### Records to use

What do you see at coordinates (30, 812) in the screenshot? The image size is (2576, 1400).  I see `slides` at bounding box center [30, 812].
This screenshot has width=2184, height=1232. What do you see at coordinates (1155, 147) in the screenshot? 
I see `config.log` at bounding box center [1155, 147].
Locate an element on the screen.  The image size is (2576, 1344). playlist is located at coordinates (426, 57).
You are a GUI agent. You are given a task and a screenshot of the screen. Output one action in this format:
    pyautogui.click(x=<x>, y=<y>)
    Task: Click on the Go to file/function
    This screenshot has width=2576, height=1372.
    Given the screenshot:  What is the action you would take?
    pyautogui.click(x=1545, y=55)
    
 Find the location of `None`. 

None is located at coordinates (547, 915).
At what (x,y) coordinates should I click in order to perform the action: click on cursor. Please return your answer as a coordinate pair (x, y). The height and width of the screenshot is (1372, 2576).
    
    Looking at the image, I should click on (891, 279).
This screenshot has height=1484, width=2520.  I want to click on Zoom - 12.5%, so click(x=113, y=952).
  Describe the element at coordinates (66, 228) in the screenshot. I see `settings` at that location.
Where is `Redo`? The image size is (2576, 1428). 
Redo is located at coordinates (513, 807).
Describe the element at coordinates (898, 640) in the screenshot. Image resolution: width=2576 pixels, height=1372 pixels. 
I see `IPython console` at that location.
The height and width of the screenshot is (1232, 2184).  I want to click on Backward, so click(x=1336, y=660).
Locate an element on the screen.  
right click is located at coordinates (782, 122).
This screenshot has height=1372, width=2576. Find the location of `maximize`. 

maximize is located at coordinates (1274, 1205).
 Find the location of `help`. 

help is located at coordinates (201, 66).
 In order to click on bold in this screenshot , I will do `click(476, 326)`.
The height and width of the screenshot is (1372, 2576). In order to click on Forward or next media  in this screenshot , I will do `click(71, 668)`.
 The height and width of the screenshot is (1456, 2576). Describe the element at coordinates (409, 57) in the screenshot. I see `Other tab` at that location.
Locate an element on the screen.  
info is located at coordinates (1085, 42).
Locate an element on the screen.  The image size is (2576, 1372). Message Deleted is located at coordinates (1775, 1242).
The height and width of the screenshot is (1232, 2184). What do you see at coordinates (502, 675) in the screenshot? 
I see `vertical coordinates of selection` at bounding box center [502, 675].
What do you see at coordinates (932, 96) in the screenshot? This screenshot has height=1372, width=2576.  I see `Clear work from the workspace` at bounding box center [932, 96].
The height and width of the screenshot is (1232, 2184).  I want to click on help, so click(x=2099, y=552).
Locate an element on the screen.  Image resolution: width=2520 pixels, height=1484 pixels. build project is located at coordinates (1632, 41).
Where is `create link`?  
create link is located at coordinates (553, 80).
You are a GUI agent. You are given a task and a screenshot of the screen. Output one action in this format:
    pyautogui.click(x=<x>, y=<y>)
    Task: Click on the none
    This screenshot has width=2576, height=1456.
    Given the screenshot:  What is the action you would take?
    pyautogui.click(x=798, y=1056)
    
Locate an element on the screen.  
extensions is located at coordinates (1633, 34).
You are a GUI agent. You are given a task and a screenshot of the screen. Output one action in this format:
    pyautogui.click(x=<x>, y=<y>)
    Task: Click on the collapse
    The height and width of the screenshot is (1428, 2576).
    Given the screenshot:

######

Copy the rows above word for word, from the line with "coordinates (1775, 1242)." up to and including the line with "create link is".

### Written solution:
Locate an element on the screen.  The image size is (2576, 1372). Message Deleted is located at coordinates (1775, 1242).
The height and width of the screenshot is (1232, 2184). What do you see at coordinates (502, 675) in the screenshot? 
I see `vertical coordinates of selection` at bounding box center [502, 675].
What do you see at coordinates (932, 96) in the screenshot? This screenshot has height=1372, width=2576.  I see `Clear work from the workspace` at bounding box center [932, 96].
The height and width of the screenshot is (1232, 2184).  I want to click on help, so click(x=2099, y=552).
Locate an element on the screen.  Image resolution: width=2520 pixels, height=1484 pixels. build project is located at coordinates (1632, 41).
Where is `create link`?  
create link is located at coordinates (553, 80).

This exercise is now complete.